And since an RCArray may undergo several assignments during its lifetime (thus potentially needing to free several chunks of memory), the arrays to be destroyed will be kept in a freelist-style structure. Destructor walks the freelist and frees the chunks.

Andrei

On 3/2/2015 3:22 PM, Andrei Alexandrescu wrote:
> And since an RCArray may undergo several assignments during its lifetime (thus
> potentially needing to free several chunks of memory), the arrays to be
> destroyed will be kept in a freelist-style structure. Destructor walks the
> freelist and frees the chunks.

Right, I had neglected to add that.

On 3/2/15 3:22 PM, Andrei Alexandrescu wrote:
> On 3/2/15 2:57 PM, Walter Bright wrote:
>> On 3/2/2015 1:09 PM, "Marc =?UTF-8?B?U2Now7x0eiI=?= <schuetzm@gmx.net>"
>> wrote:
>>> "I have discovered a marvellous solution, but this post is too short
>>> to describe
>>> it."
>>
>> Fortunately, Fermat (er, Andrei) was able to pass along his dazz idea to
>> me this afternoon, before he expired to something he had to attend to.
>> We were both in the dumps about this problem last night, but I think he
>> solved it.
>>
>> His insight was that the deletion of the payload occurred before the end
>> of the lifetime of the RC object, and that this was the source of the
>> problem. If the deletion of the payload occurs during the destructor
>> call, rather than the postblit, then although the ref count of the
>> payload goes to zero, it doesn't actually get deleted.
>>
>> I.e. the postblit manipulates the ref count, but does NOT do payload
>> deletions. The destructor checks the ref count, if it is zero, THEN it
>> does the payload deletion.
>>
>> Pretty dazz idea, dontcha think? And DIP25 still stands unscathed :-)
>>
>> Unless, of course, we missed something obvious.
>
> And since an RCArray may undergo several assignments during its lifetime
> (thus potentially needing to free several chunks of memory), the arrays
> to be destroyed will be kept in a freelist-style structure. Destructor
> walks the freelist and frees the chunks.

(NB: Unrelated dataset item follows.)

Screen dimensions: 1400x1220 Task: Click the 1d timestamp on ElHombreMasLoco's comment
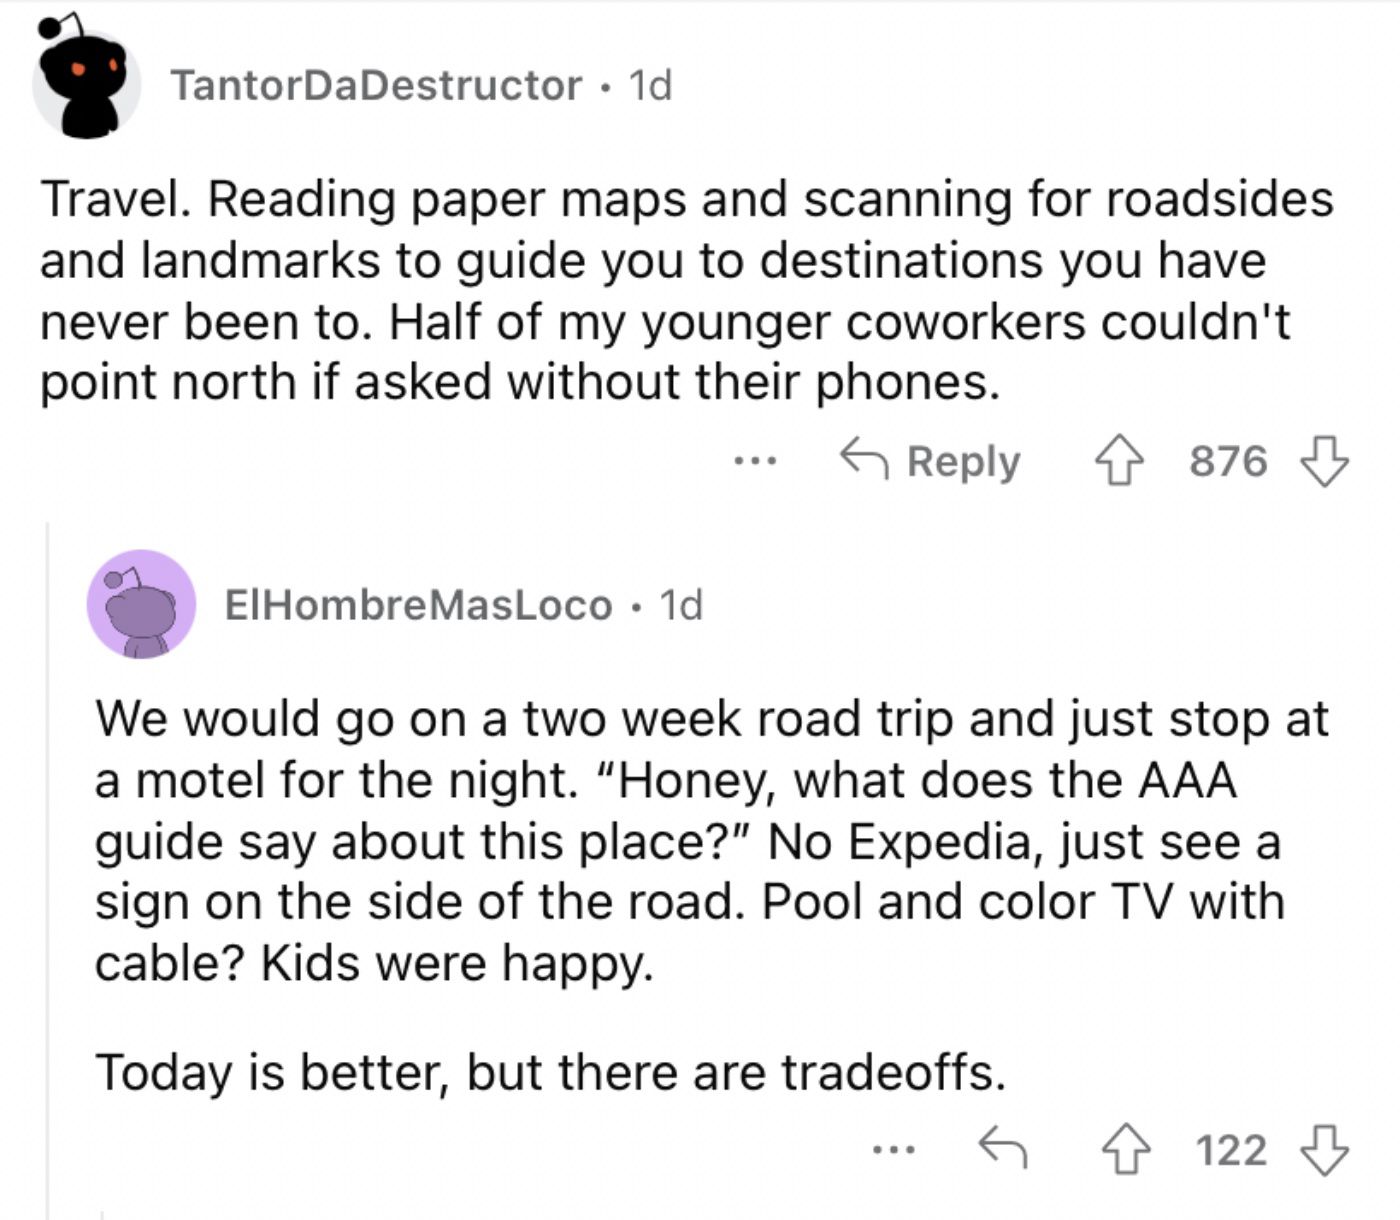point(681,605)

We may apply the same principle (memory may only be freed during destruction) to DIP74. If we figure a cheap way to keep a freelist of objects to be deallocated, we can borrow multiple times without a reference count add. But I didn't think this through yet. -- Andrei

On Monday, 2 March 2015 at 22:51:03 UTC, Walter Bright wrote:
> On 3/2/2015 1:12 PM, deadalnix wrote:
>> I do think you are confusing how Rust does it. In Rust, borrowing makes the
>> source and borrowed reference immutable by default. So by default the problem do
>> not occurs.
>
> May I refer you to:
>
> http://static.rust-lang.org/doc/0.6/tutorial-borrowed-ptr.html#borrowing-managed-boxes-and-rooting
>
> "Again the lifetime of y is L, the remainder of the function body. But there is a crucial difference: suppose x were to be reassigned during the lifetime L? If the compiler isn't careful, the managed box could become unrooted, and would therefore be subject to garbage collection. A heap box that is unrooted is one such that no pointer values in the heap point to it. It would violate memory safety for the box that was originally assigned to x to be garbage-collected, since a non-heap pointer---y---still points into it.
> [...]
> For this reason, whenever an & expression borrows the interior of a managed box stored in a mutable location, the compiler inserts a temporary that ensures that the managed box remains live for the entire lifetime. [...] This process is called rooting."
>
>
> It's possible that this is an old and obsolete document, but it's what I found.


That's actually very old(0.6 - nearly 2 years ago.) I believe rooting was dropped from the language completely.

http://doc.rust-lang.org/book/ownership.html

also, rust by example chapter 17-19 cover this
http://rustbyexample.com/move.html